Segment Start: Given records

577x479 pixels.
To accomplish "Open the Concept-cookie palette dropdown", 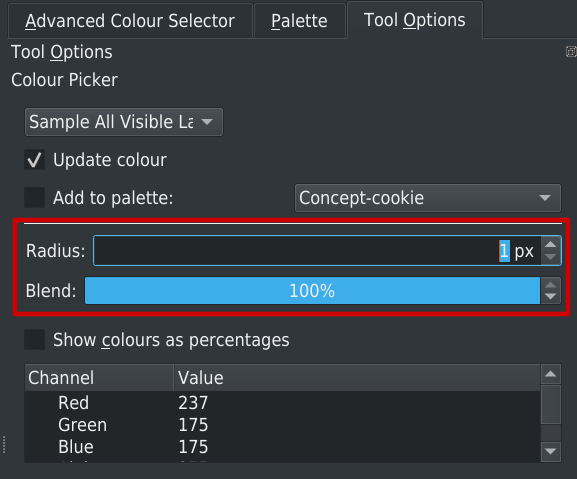I will pyautogui.click(x=428, y=198).
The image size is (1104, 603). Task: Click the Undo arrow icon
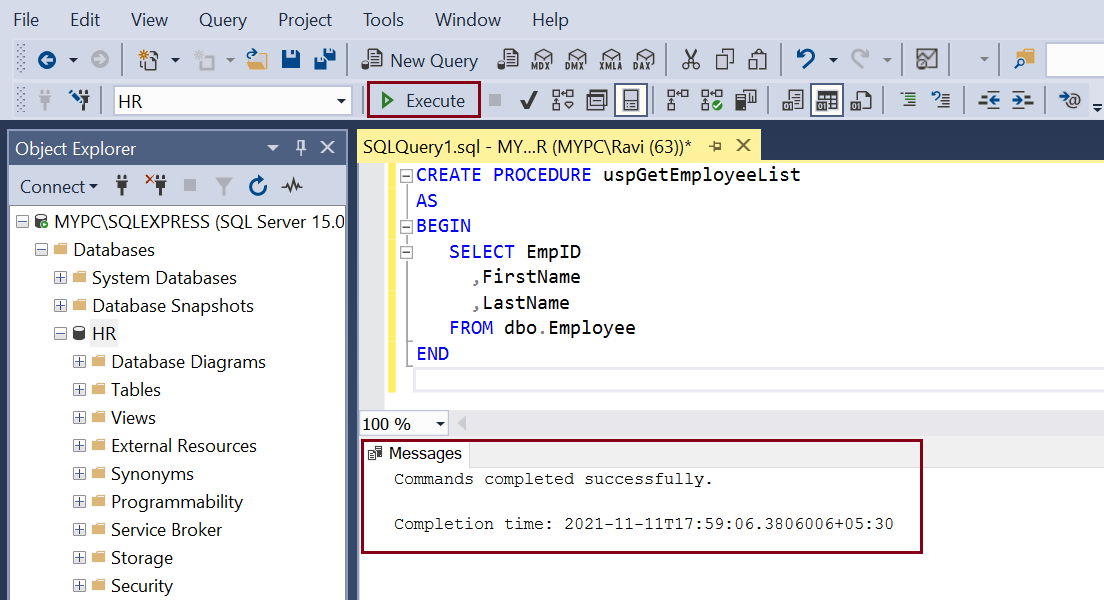point(805,60)
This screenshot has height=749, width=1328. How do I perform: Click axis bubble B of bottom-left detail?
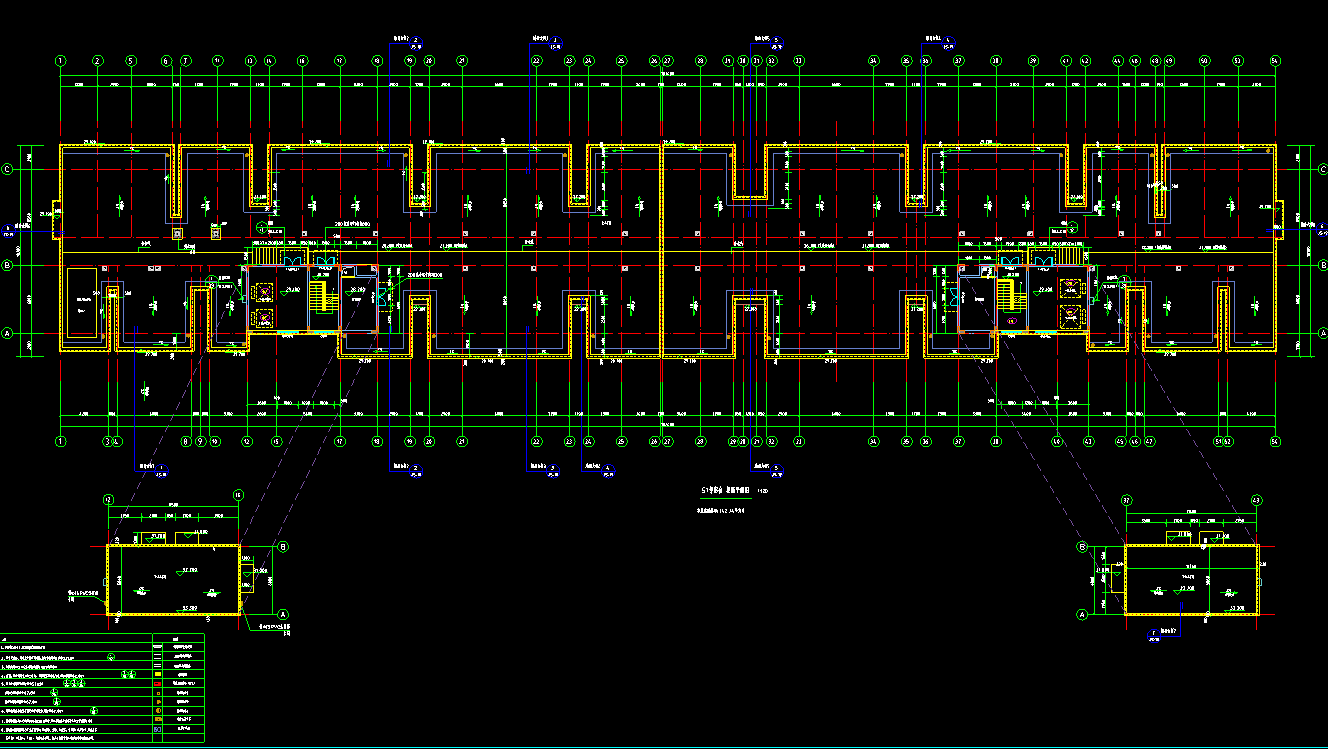[283, 547]
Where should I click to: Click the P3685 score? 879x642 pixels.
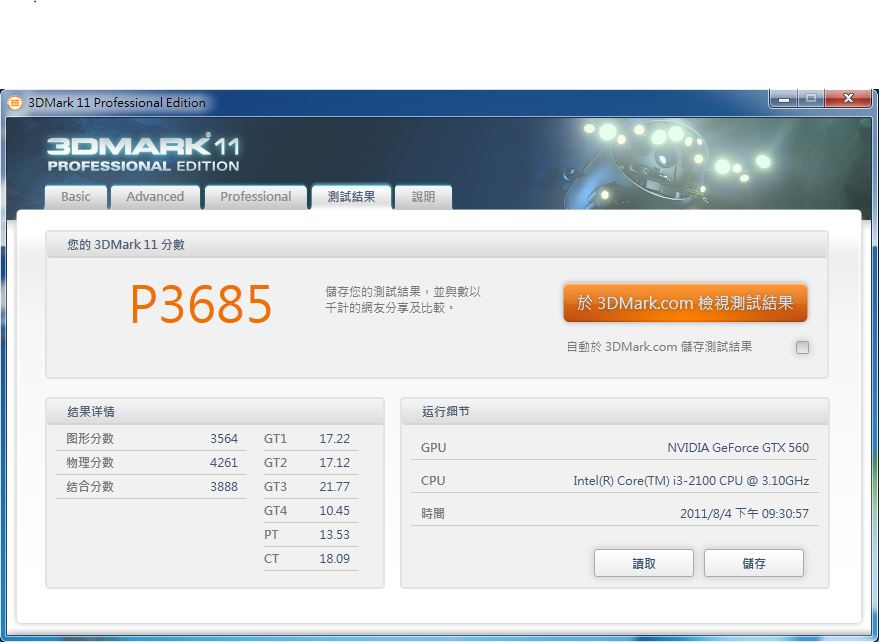pyautogui.click(x=201, y=305)

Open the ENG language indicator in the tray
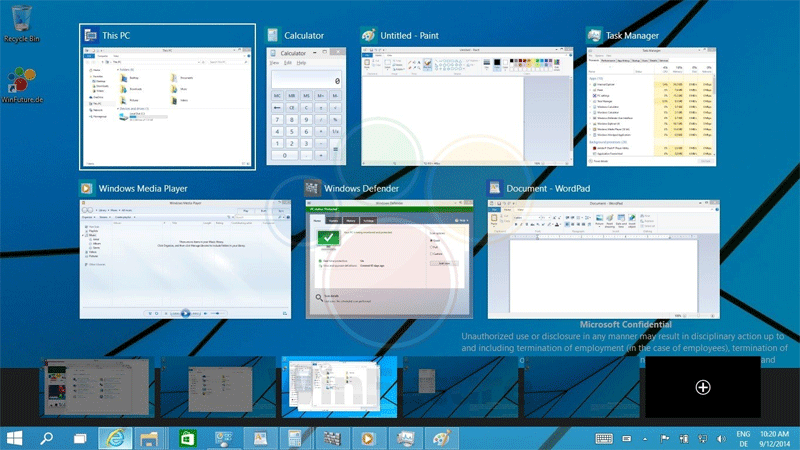744,438
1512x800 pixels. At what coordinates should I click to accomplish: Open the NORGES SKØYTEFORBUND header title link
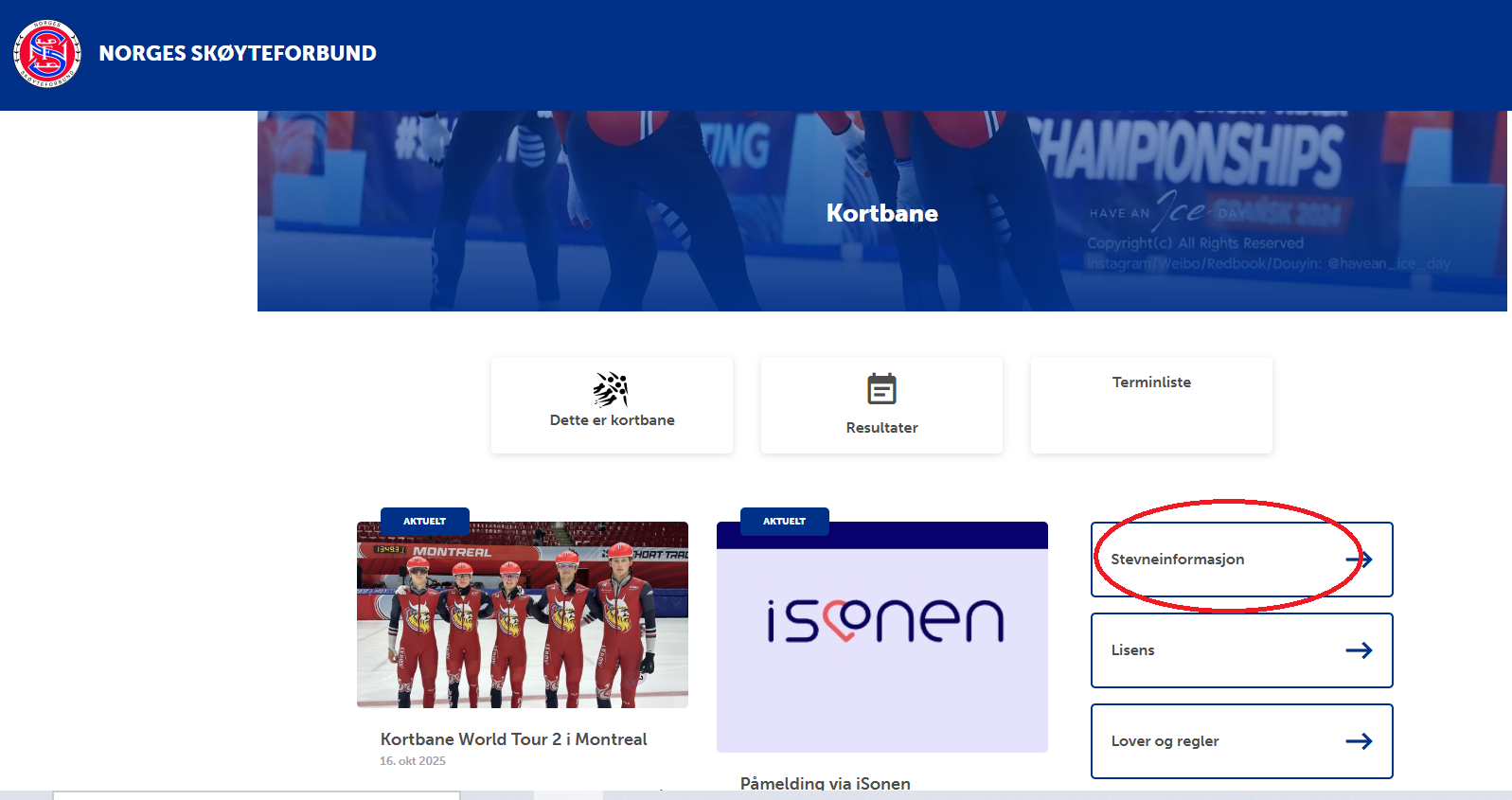point(238,54)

Segment End: Given records

Exercise goal:
Every line from the one containing "1512x800 pixels. At" through the end of the entries above is to be copied exactly; pictures are to be left out.

Your response:
1512x800 pixels. At what coordinates should I click to accomplish: Open the NORGES SKØYTEFORBUND header title link
point(238,54)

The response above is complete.